● **RECORDS SHOWN**:
+++

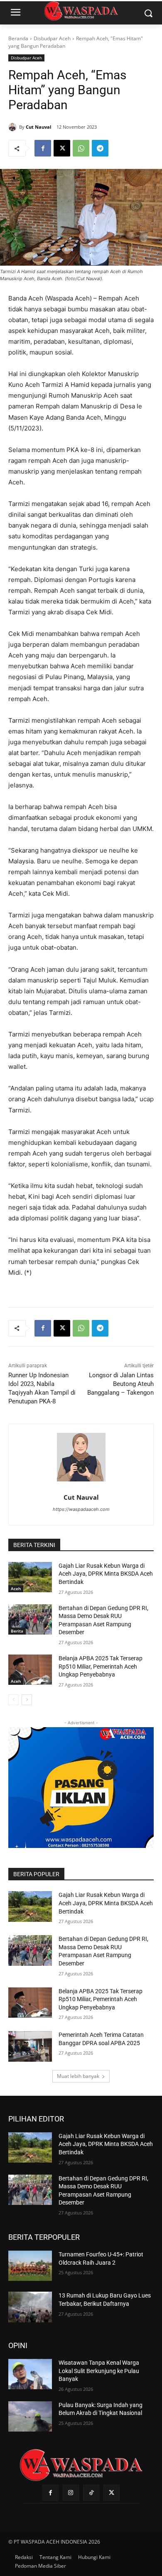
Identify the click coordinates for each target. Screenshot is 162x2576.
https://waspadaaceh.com (81, 1509)
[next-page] (27, 1699)
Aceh (16, 1588)
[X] (62, 148)
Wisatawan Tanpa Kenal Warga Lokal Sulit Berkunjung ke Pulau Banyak (99, 2370)
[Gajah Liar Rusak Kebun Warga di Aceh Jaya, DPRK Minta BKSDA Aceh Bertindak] (30, 1577)
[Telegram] (100, 148)
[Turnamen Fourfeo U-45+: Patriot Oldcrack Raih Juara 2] (30, 2266)
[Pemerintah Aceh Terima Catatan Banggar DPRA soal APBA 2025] (30, 2046)
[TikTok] (91, 2493)
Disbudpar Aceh (52, 38)
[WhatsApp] (81, 148)
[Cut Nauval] (13, 127)
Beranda (18, 38)
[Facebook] (42, 148)
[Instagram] (71, 2493)
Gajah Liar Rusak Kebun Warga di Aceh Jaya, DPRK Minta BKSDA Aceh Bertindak (106, 1573)
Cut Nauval (38, 127)
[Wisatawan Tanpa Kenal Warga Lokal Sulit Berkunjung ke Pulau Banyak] (30, 2374)
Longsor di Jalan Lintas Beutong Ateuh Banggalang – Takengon (120, 1383)
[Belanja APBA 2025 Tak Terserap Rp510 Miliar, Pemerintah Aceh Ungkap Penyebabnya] (30, 1670)
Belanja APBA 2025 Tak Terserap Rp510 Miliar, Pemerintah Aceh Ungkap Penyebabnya (100, 1666)
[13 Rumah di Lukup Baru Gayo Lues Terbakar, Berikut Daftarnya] (30, 2307)
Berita (17, 1631)
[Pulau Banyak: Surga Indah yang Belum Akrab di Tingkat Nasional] (30, 2416)
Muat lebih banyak (78, 2076)
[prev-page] (13, 1699)
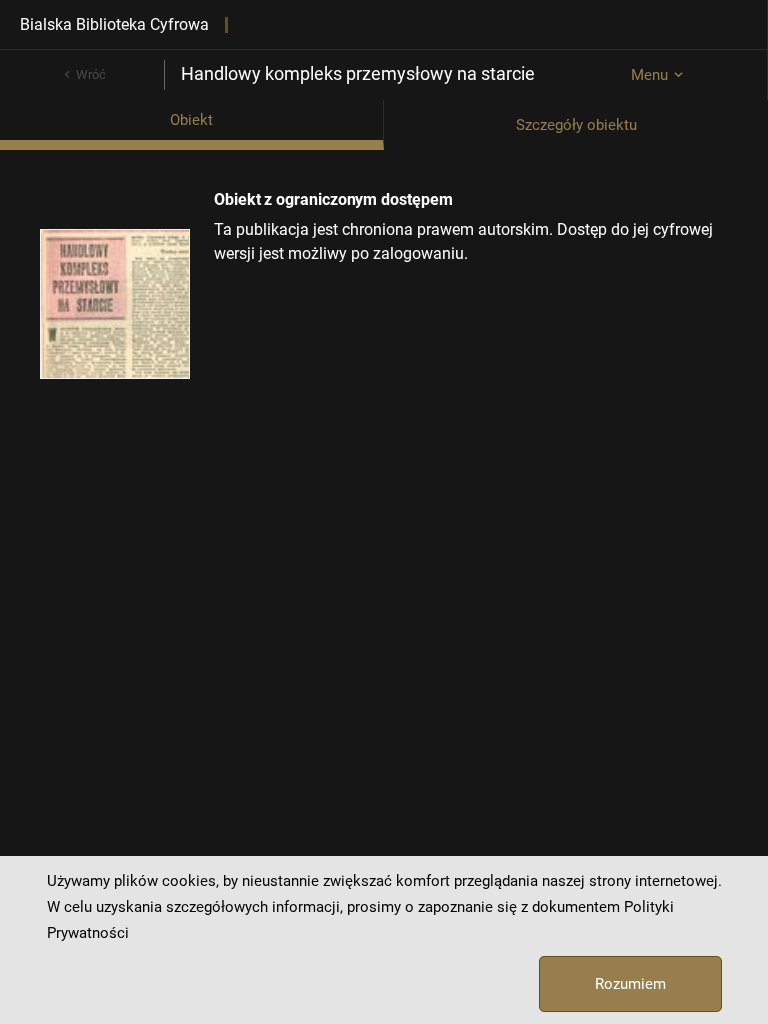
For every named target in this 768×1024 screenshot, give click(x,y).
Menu (649, 75)
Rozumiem (630, 984)
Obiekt (191, 120)
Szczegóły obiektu (576, 125)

+++

● **WORK REQUEST**:
For this exercise, the lines from the one containing "Muat lebih banyak (78, 2076)" through the last line of the entries above are to be output exactly, both included, and pictures are skipped.

● **WRITTEN SOLUTION**:
Muat lebih banyak (78, 2076)
[prev-page] (13, 1699)
For every named target in this 768×1024 screenshot, give click(x,y).
Menu (649, 75)
Rozumiem (630, 984)
Obiekt (191, 120)
Szczegóły obiektu (576, 125)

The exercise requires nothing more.